**TASK DIRECTIONS:** Repeat everything from the first line of the listing below through the line that contains "Given: Open the 轻颜相机 camera app", exactly. Leave out pictures.

**INFORMATION GIVEN:**

════════

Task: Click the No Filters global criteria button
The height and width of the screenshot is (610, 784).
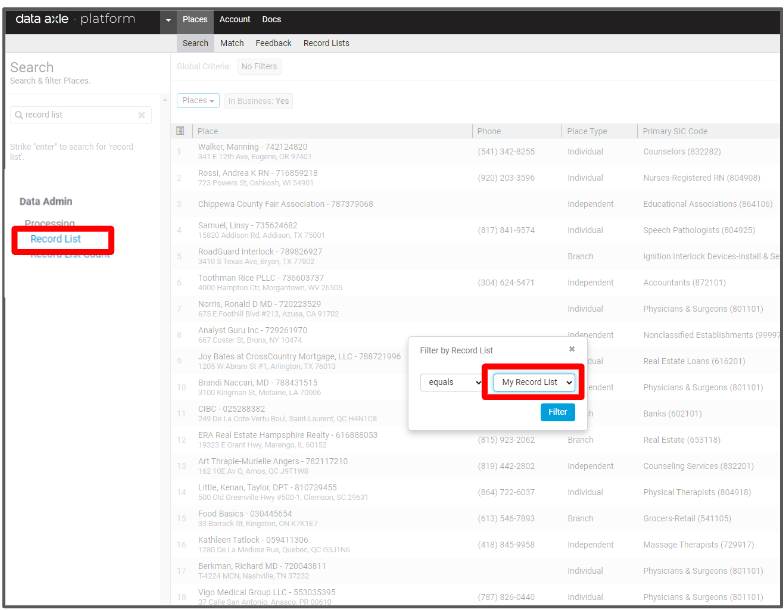Action: coord(259,67)
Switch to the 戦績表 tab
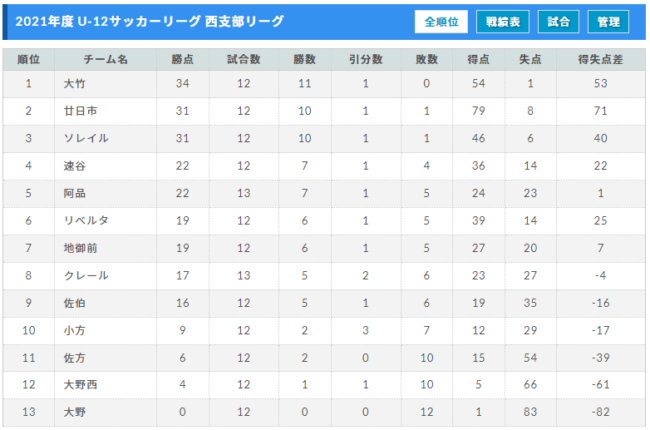This screenshot has width=650, height=430. click(x=502, y=22)
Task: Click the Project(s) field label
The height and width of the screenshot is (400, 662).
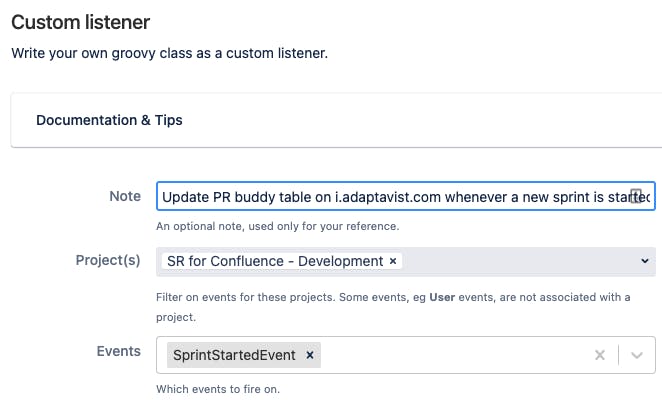Action: [108, 260]
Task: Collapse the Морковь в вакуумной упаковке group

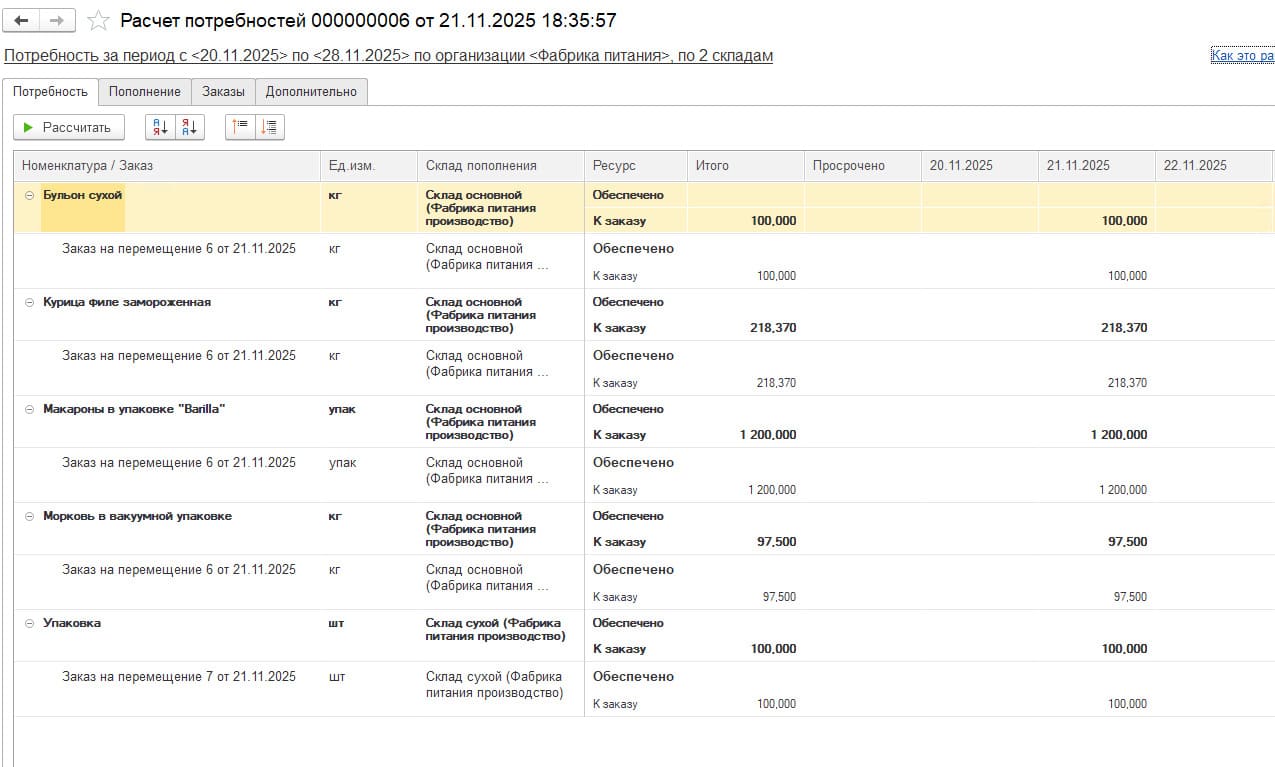Action: tap(29, 516)
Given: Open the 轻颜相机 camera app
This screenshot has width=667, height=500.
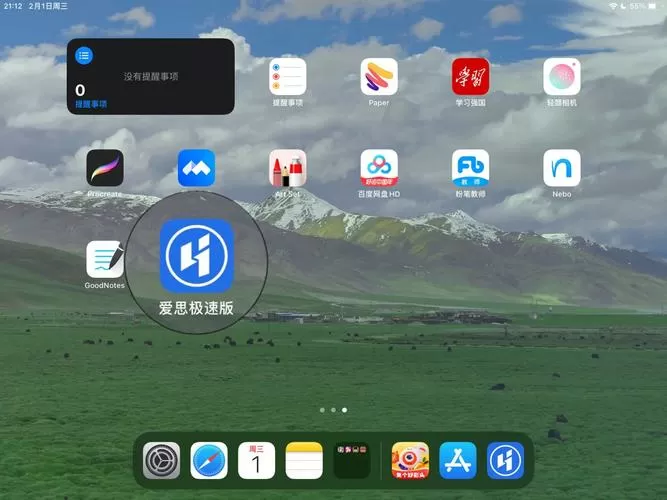Looking at the screenshot, I should click(x=562, y=77).
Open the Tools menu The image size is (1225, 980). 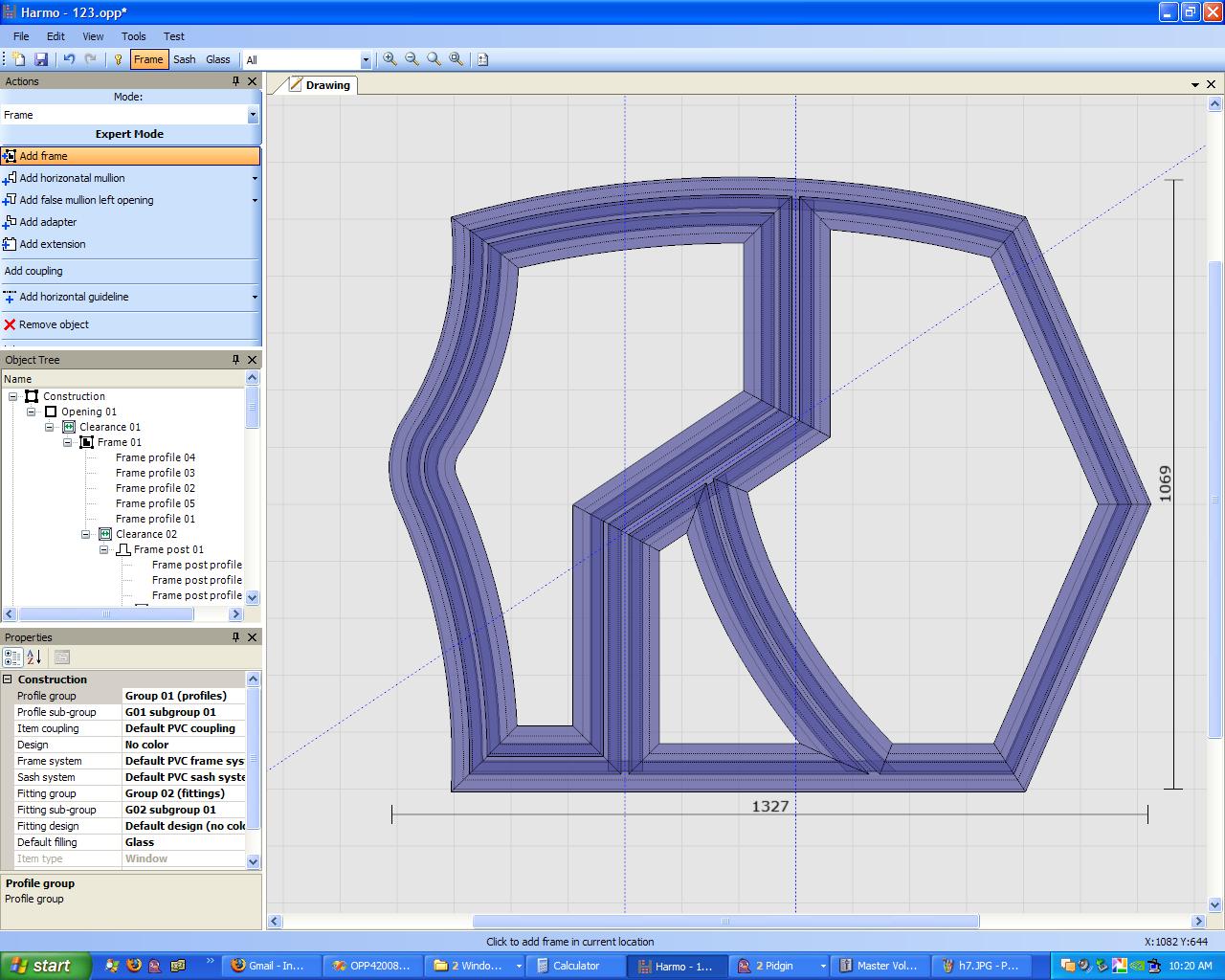[x=133, y=36]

════════

**RESULT FOR THIS TASK:**
Task: Click the No Filters global criteria button
The height and width of the screenshot is (610, 784).
Action: coord(259,67)
Switch to the 戦績表 tab
This screenshot has width=650, height=430. click(x=502, y=22)
Task: Click the Project(s) field label
The height and width of the screenshot is (400, 662).
Action: [108, 260]
Task: Collapse the Морковь в вакуумной упаковке group

Action: tap(29, 516)
Given: Open the 轻颜相机 camera app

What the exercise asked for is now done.